>>>>>

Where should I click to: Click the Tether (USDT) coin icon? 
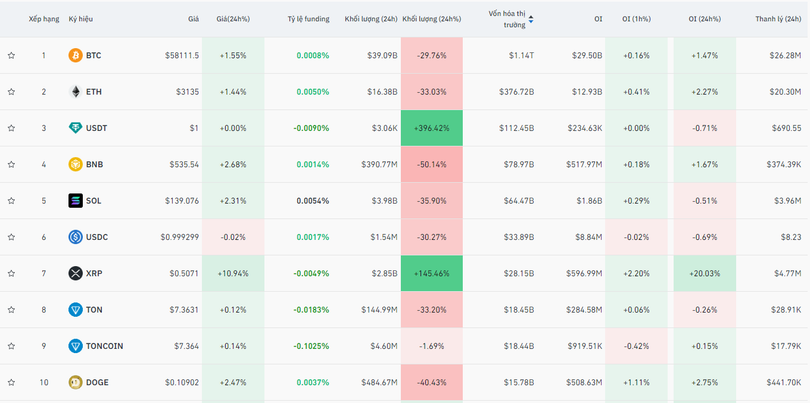coord(75,128)
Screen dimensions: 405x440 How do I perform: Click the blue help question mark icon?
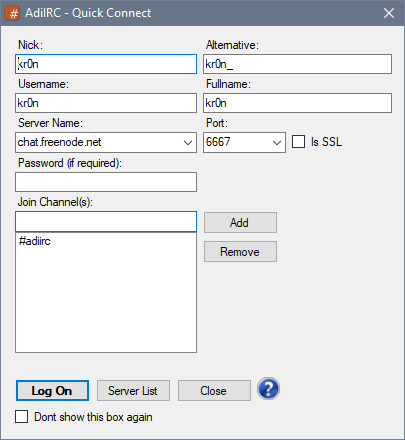click(x=268, y=389)
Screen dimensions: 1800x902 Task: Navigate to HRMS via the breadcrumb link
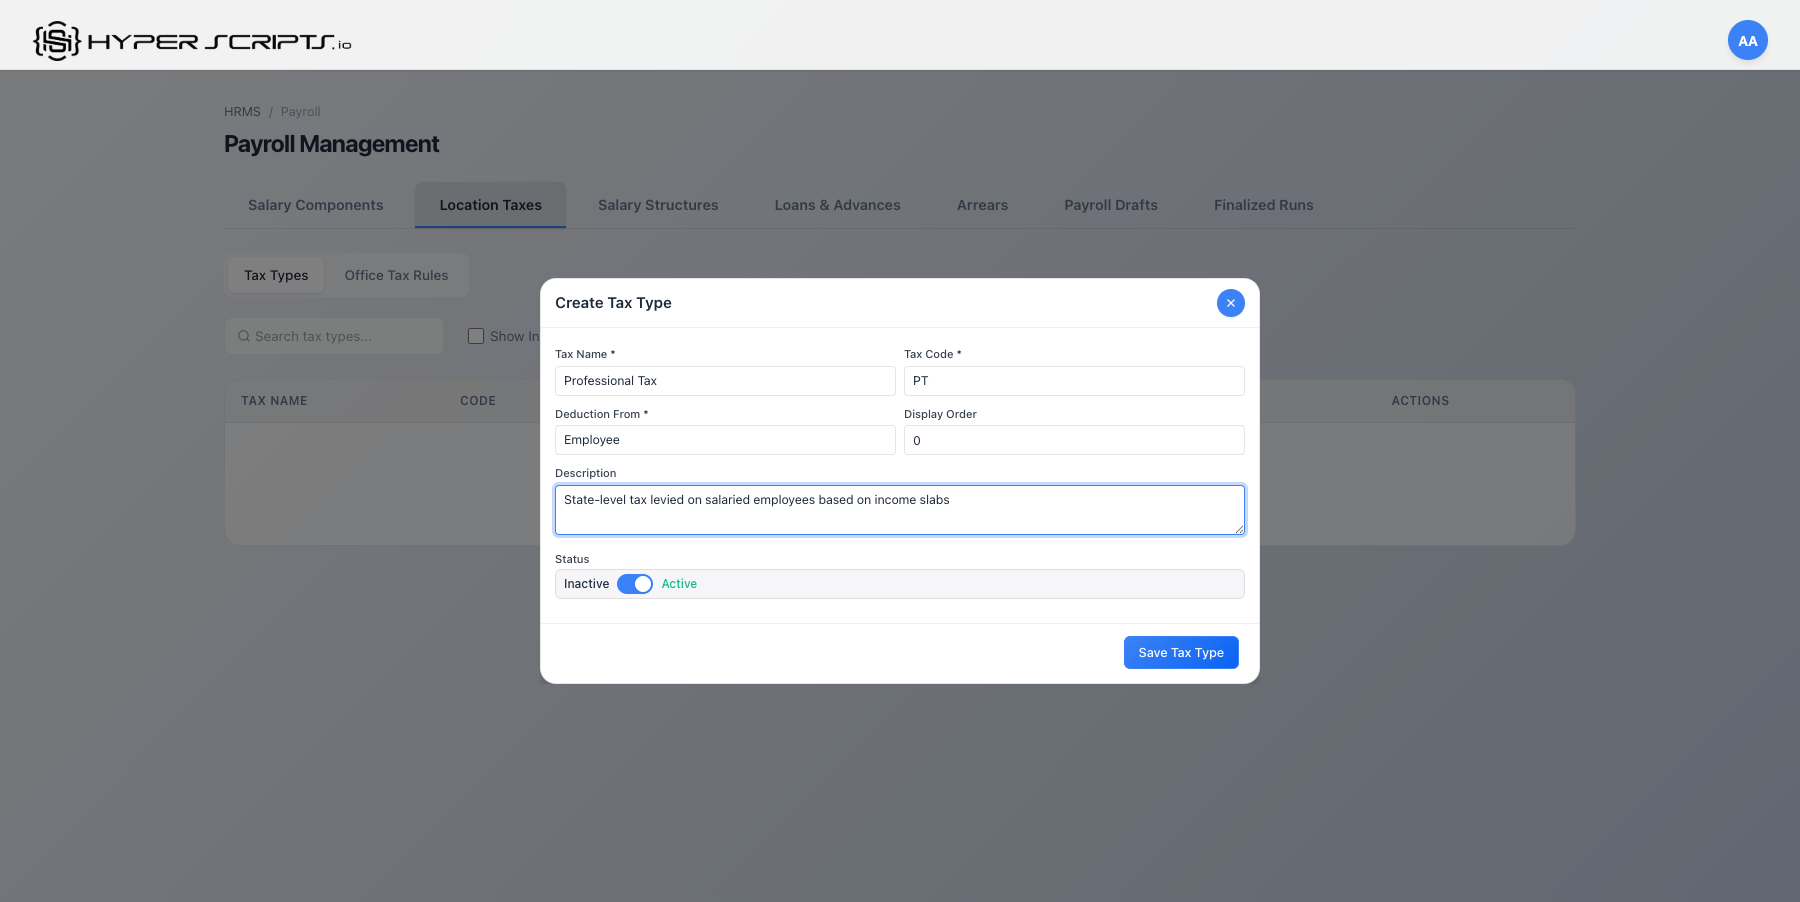tap(242, 111)
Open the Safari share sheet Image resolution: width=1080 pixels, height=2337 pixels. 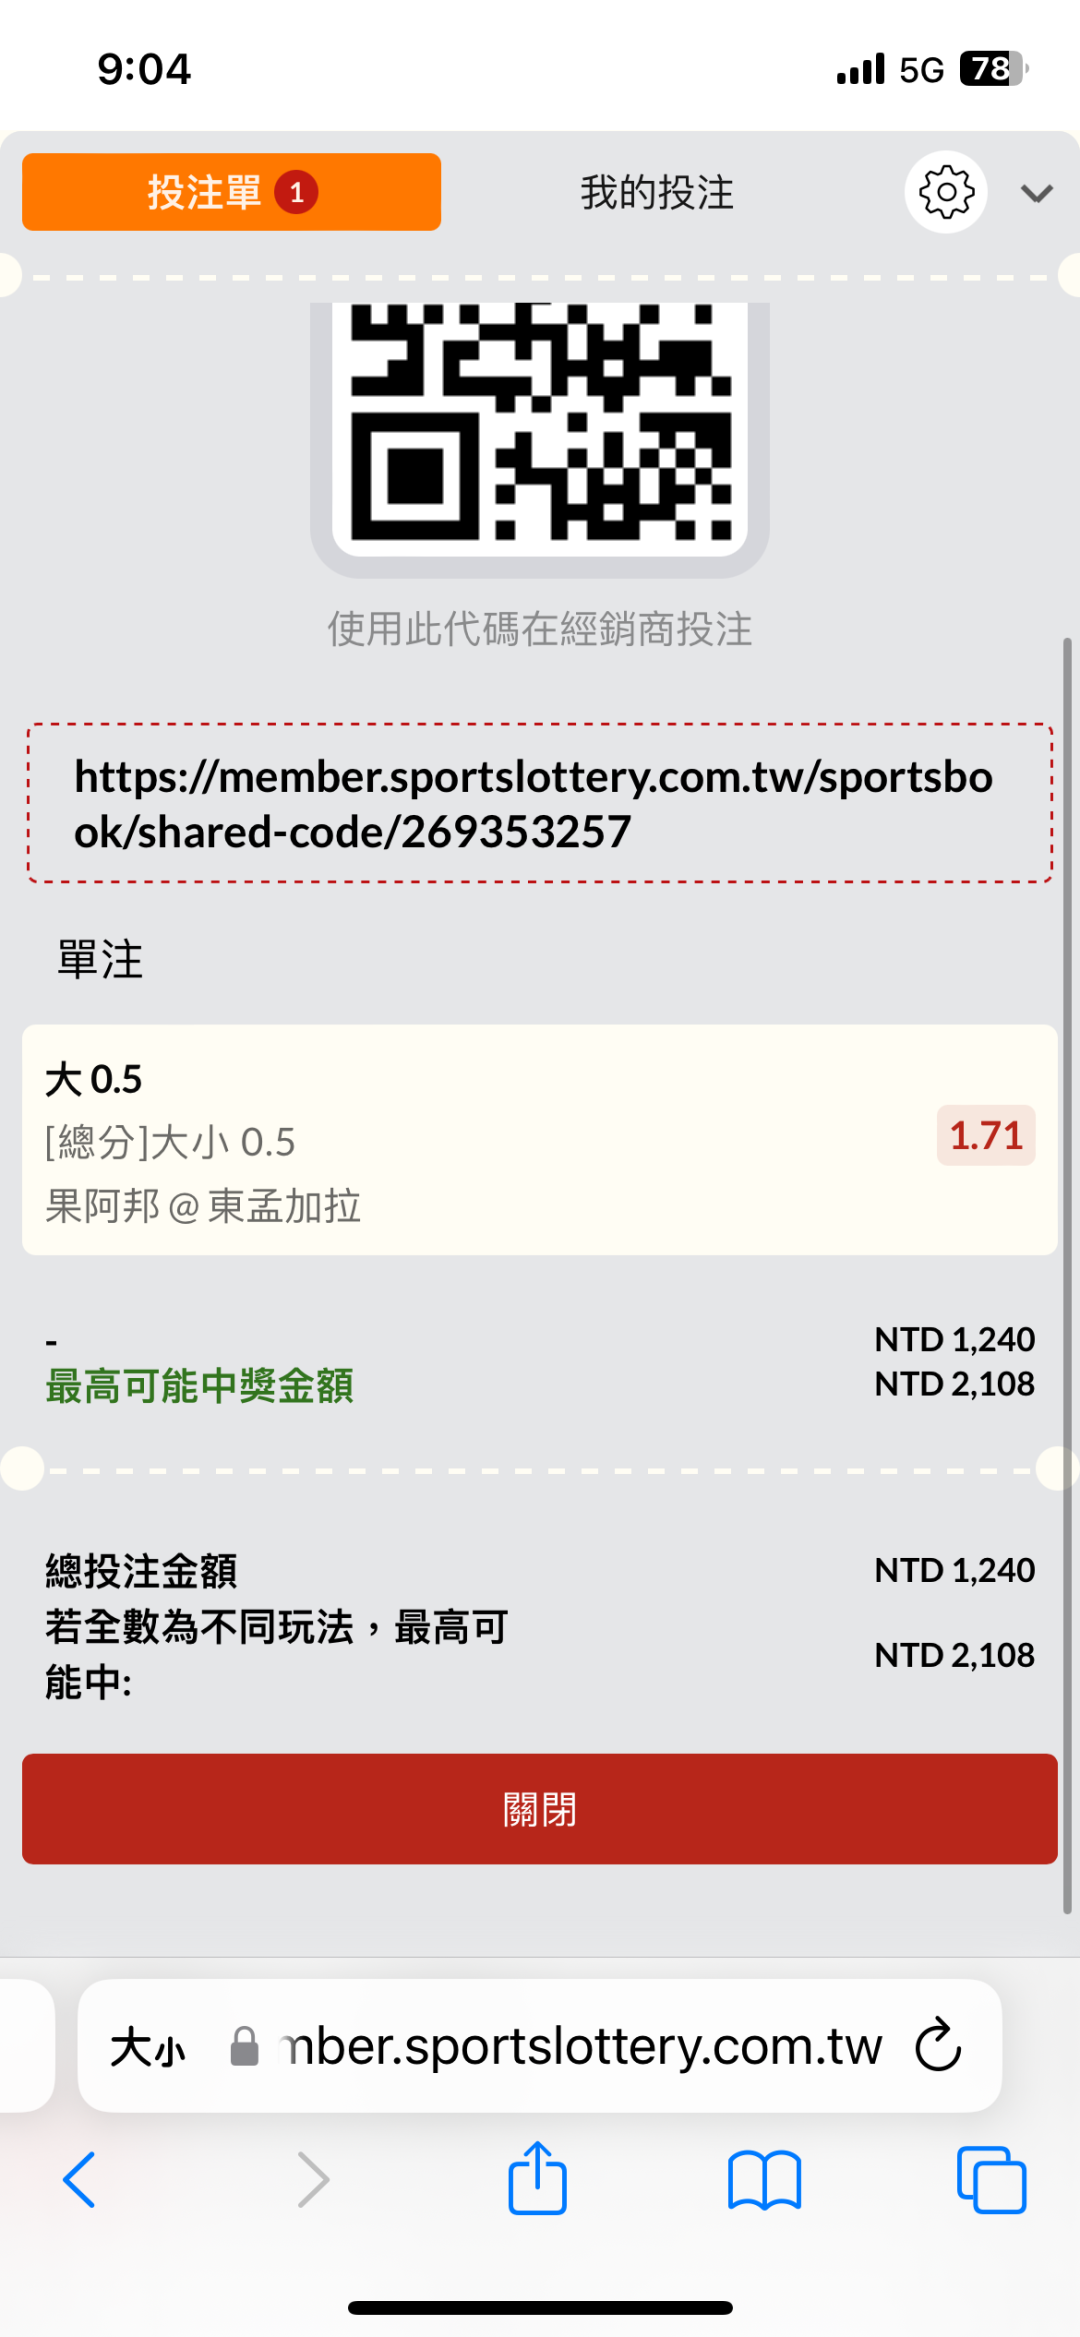click(x=538, y=2178)
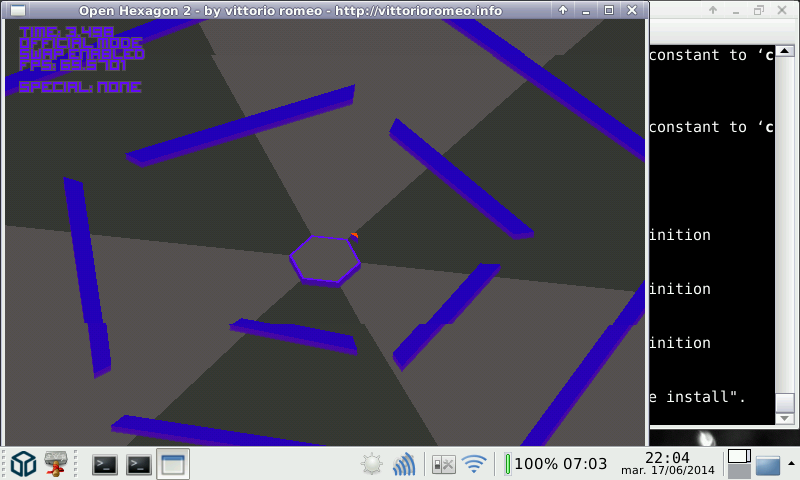The height and width of the screenshot is (480, 800).
Task: Open the main applications menu icon
Action: pyautogui.click(x=24, y=463)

<<<<<

**Instruction**.
Please output the records from their start through the line containing "tap(242, 111)" as a two-column CSV headed input and output, one row per record, with each field quoted and line breaks replaced by spaces. Leave the pictures out.

**Finished exercise**.
input,output
"Where should I click to: Click the Tether (USDT) coin icon?","coord(75,128)"
"Screen dimensions: 405x440 How do I perform: Click the blue help question mark icon?","click(x=268, y=389)"
"Screen dimensions: 1800x902 Task: Navigate to HRMS via the breadcrumb link","tap(242, 111)"